Only a couple of studies have investigated whether dementia is associated with increased epigenetic age or age acceleration. The first measured AgeAccel Horvath, IEAA. Horvath and EEAA in 508 Caucasians and 84 Hispanics, including 335 with Parkinson’s disease [20]. They observed that AgeAccel Horvath and EEAA were associated with disease status after adjusting for exposure to organophosphate (pesticide), cumulative smoking pack-years, education, coffee intake, and ethnicity. Almost all individuals in our study had probable or possible Alzheimer’s Disease [34], which could help account for the divergent findings, given these are two different diseases with differing etiology. A smaller study compared Horvath’s epigenetic age between participants with dementia (n = 11) and controls (number unclear) [19]. After controlling for chronological age and gender, this study observed that epigenetic age was associated with dementia status (p = 0.03). However, our findings are in agreement with the most current study of epigenetic aging and late-life dementia [35]. The study by Sibbett et al. measured age acceleration at a baseline time point comparing differences between incidental dementia (n = 109, average time to dementia 9.7 years) and controls (n =379) who either remained without dementia before death (average time to death = 7.8 years) or survived beyond the last date of data collection (average time = 17.8 years). That study also found no evidence of age acceleration associated with dementia incidence after adjusting for age, sex, smoking status, as well as diseases, such as cardiovascular disease, cerebrovascular disease, hypertension, and diabetes, and APOE ɛ4 status [35].

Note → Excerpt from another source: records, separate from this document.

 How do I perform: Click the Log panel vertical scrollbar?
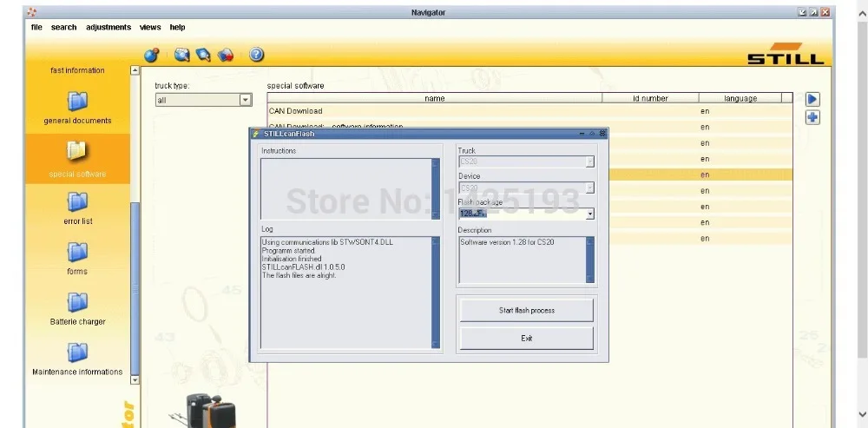click(436, 293)
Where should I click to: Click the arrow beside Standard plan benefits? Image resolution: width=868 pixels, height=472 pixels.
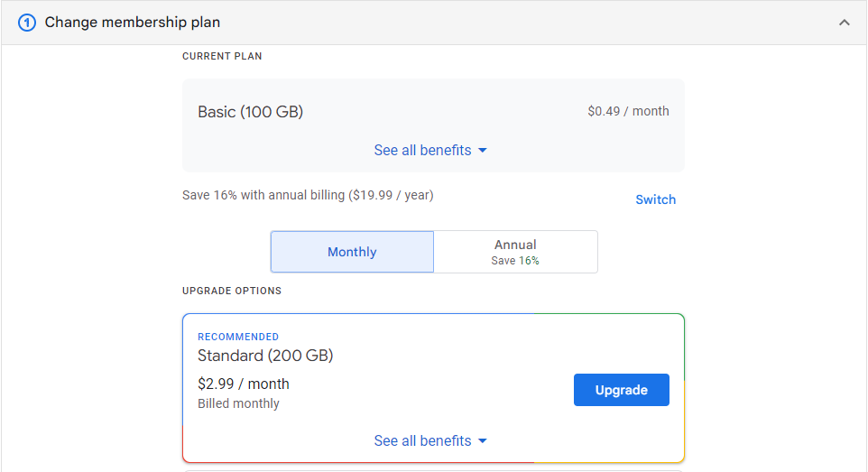pos(483,441)
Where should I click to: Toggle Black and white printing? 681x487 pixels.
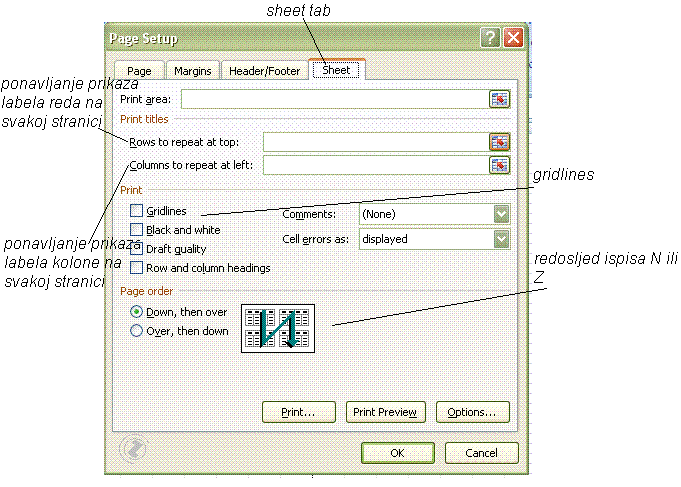(x=136, y=230)
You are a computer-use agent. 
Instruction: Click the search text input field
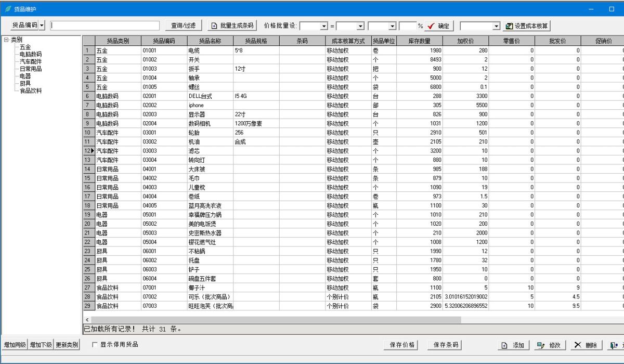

Although our primary findings differed, something of note in the Degerman study mentioned above was the disparity between epigenetic age and chronological age in older individuals [19]. Participants’ chronological age (average 57.9 years) and epigenetic age (average 57.1 years) were correlated at baseline (r = 0.69). After 15 years of follow-up, however, when participants were between 70 to 80 years (average 72.8), the average epigenetic age was considerably younger (average 69.5 years) than chronological age. This trend is similar to that observed in our paired analysis of age acceleration, where AgeAccel.Horvath, AgeAccel.Hannum and EEAA were significantly decreased at 3-years follow-up compared to the same participants at baseline. This has also been reported previously in another study, including both blood and brain tissue from Alzheimer’s Disease (n = 61) and controls (n = 31) [36]. They observed that age acceleration slows down or reverses in older individuals. Indeed, epigenetic age algorithms are not as linear in older populations, with epigenetic age appearing to be younger in comparison to chronological age in individuals above 80 years old [37]. As our sample of participants was between 70 and 92 years old, it could also partly explain our findings. A further explanation could be that DNA methylation at Horvath and Hannum clock-specific probes respond to the pathophysiology associated with the clinical presentation of the disease, similar to what is seen in the prenatal environment, where epigenetic age will become decelerated at birth in response to adverse conditions [38].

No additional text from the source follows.